What the task requires:
Pull out each line of the listing below that contains the word "Share". Only matches with the same capitalization count.

Data for this task:
________________________
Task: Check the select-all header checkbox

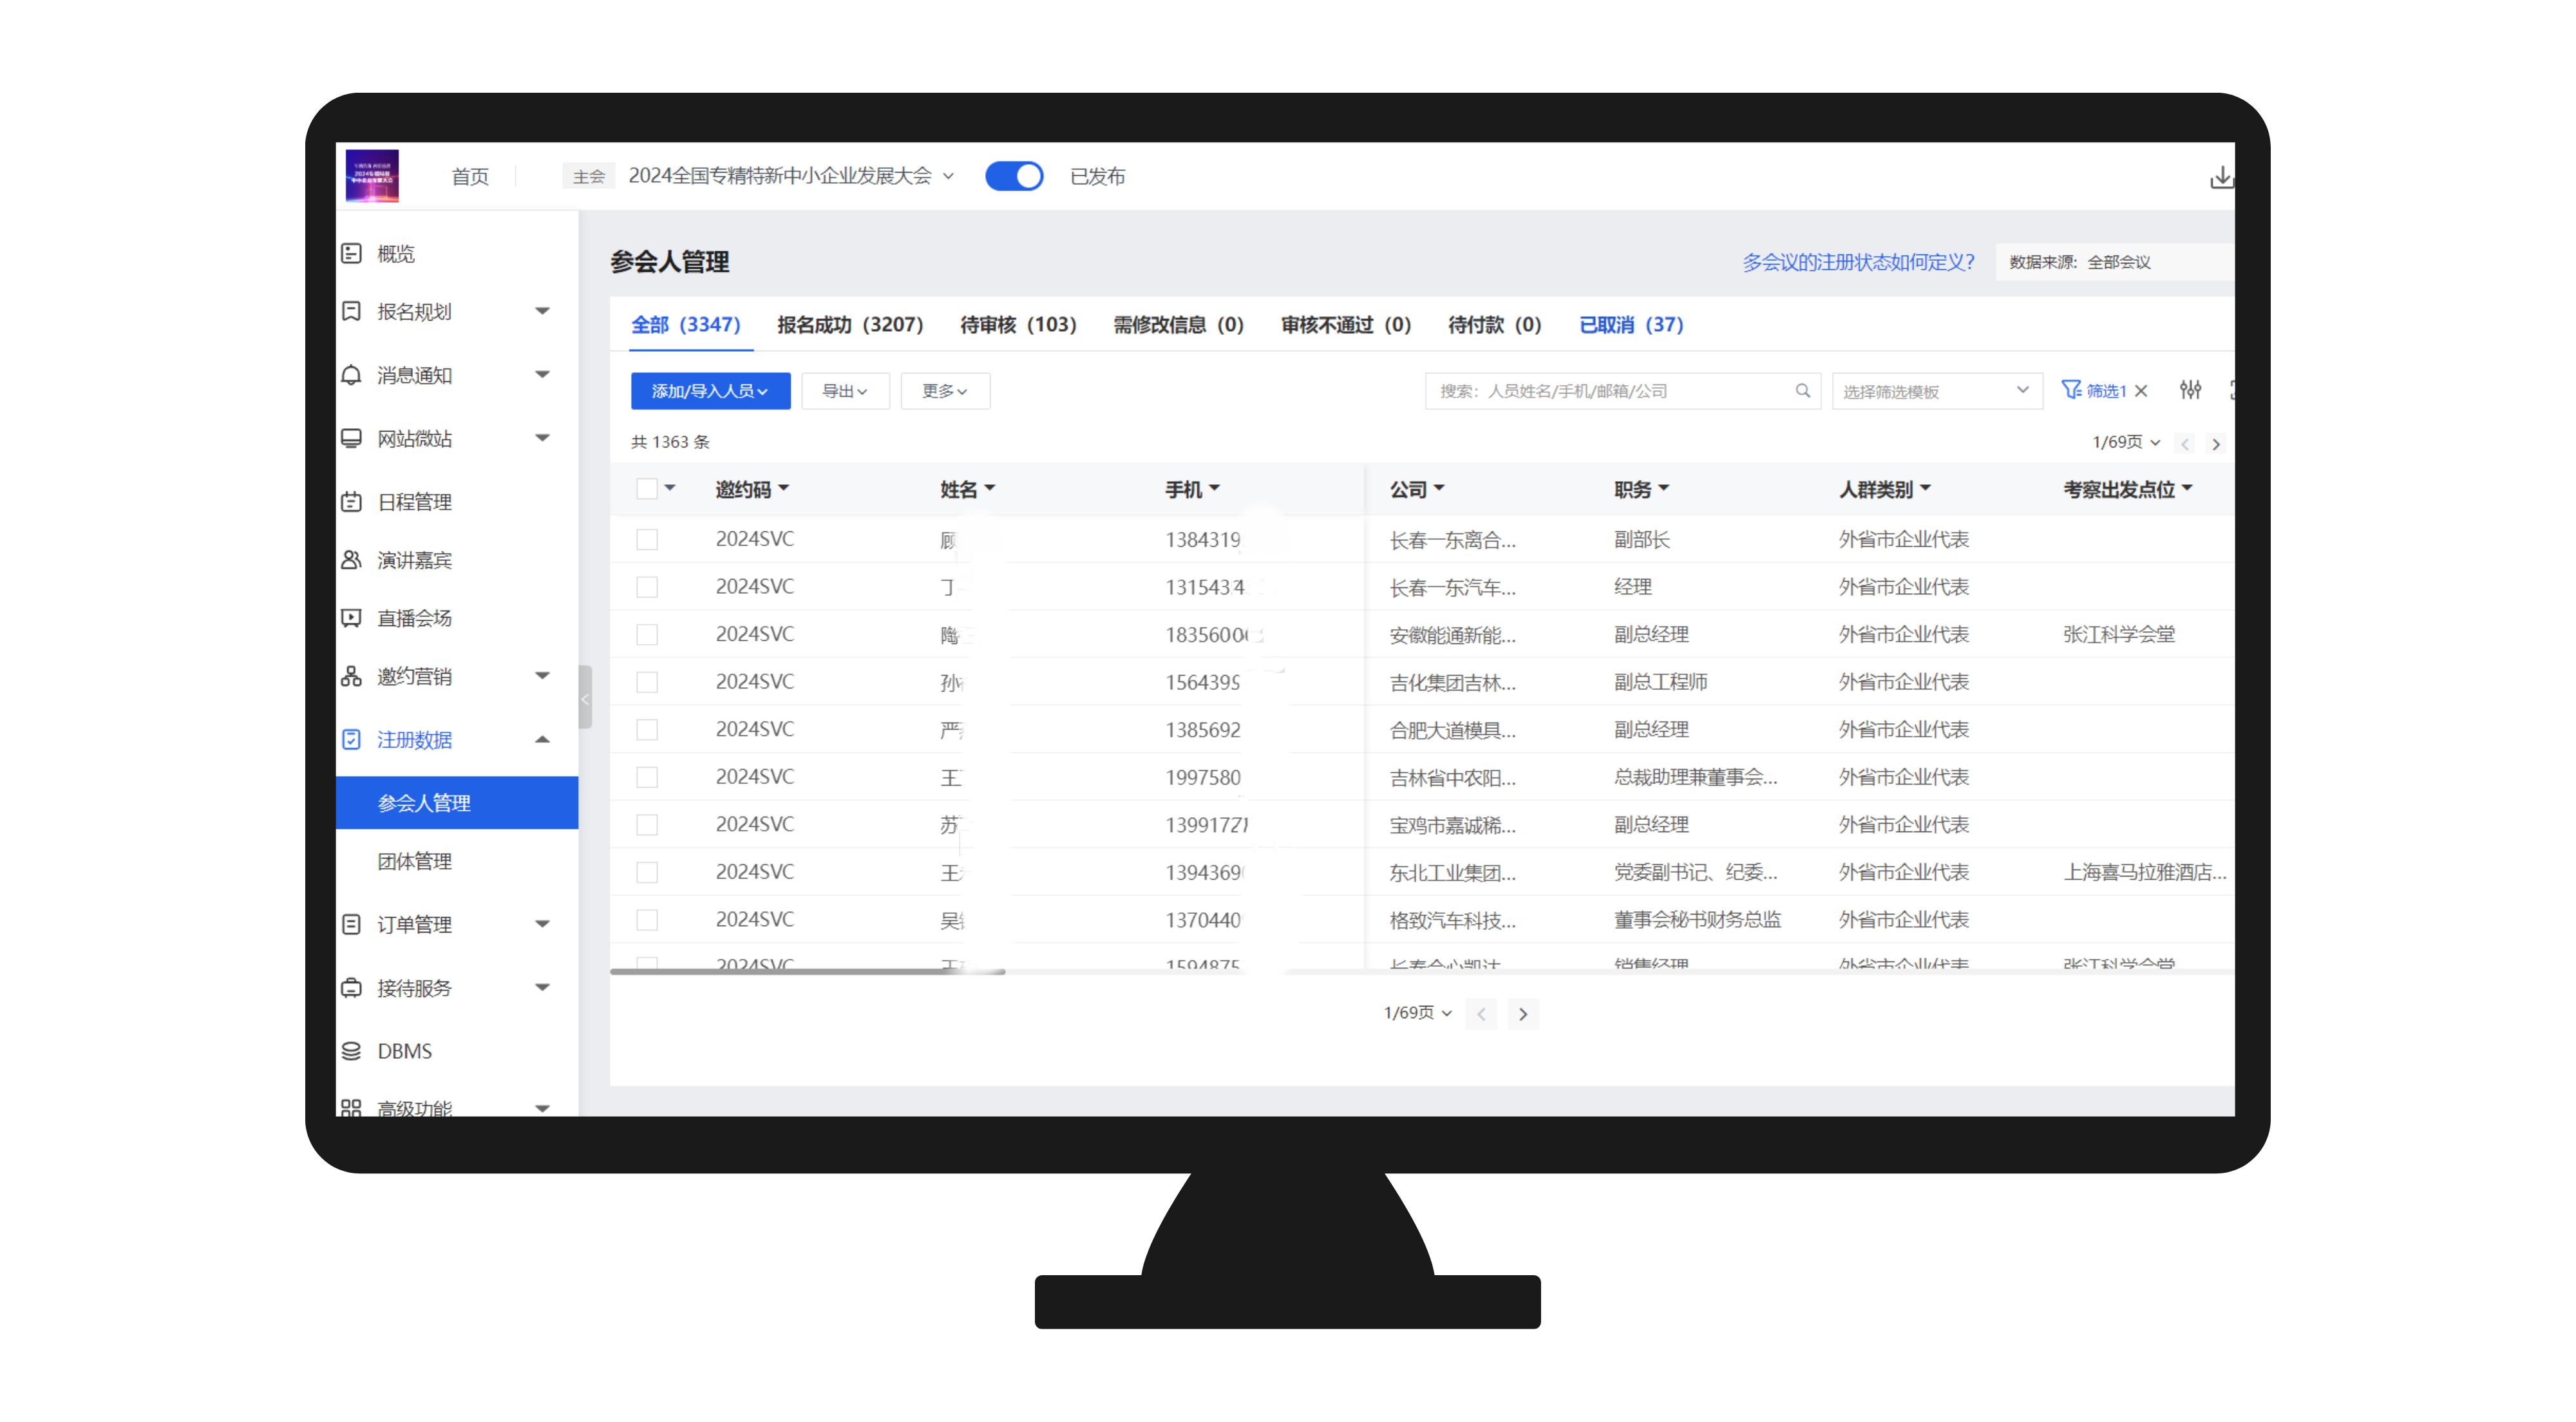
________________________
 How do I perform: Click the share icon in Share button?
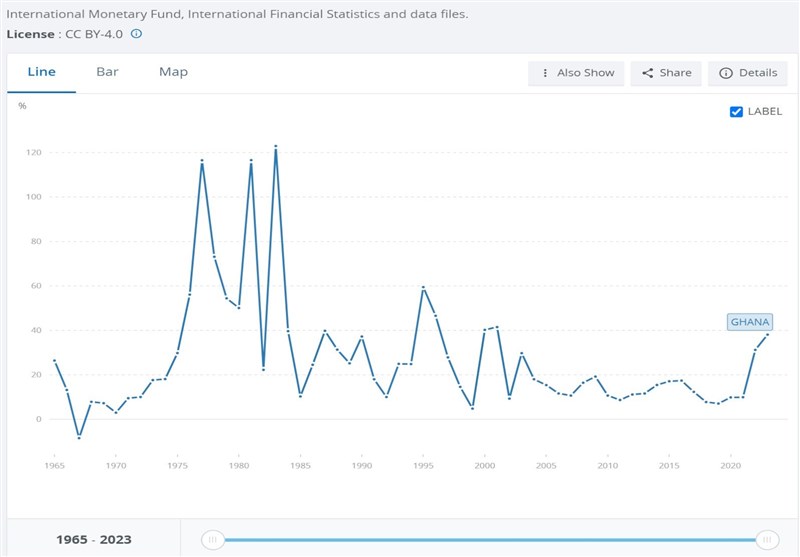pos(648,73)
________________________
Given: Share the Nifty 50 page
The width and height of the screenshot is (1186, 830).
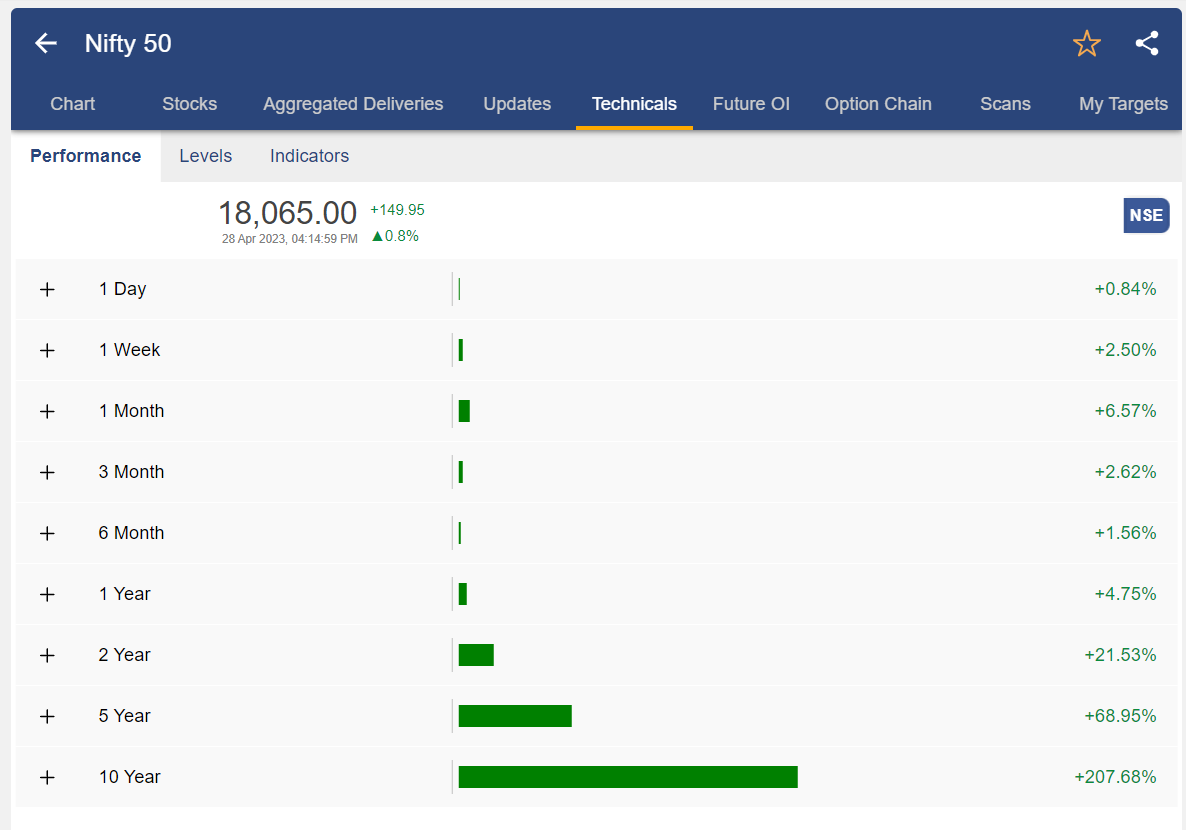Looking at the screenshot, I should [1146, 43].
________________________
Expected answer:
 How do I perform: Click the share icon in Share button?
Given: Share the Nifty 50 page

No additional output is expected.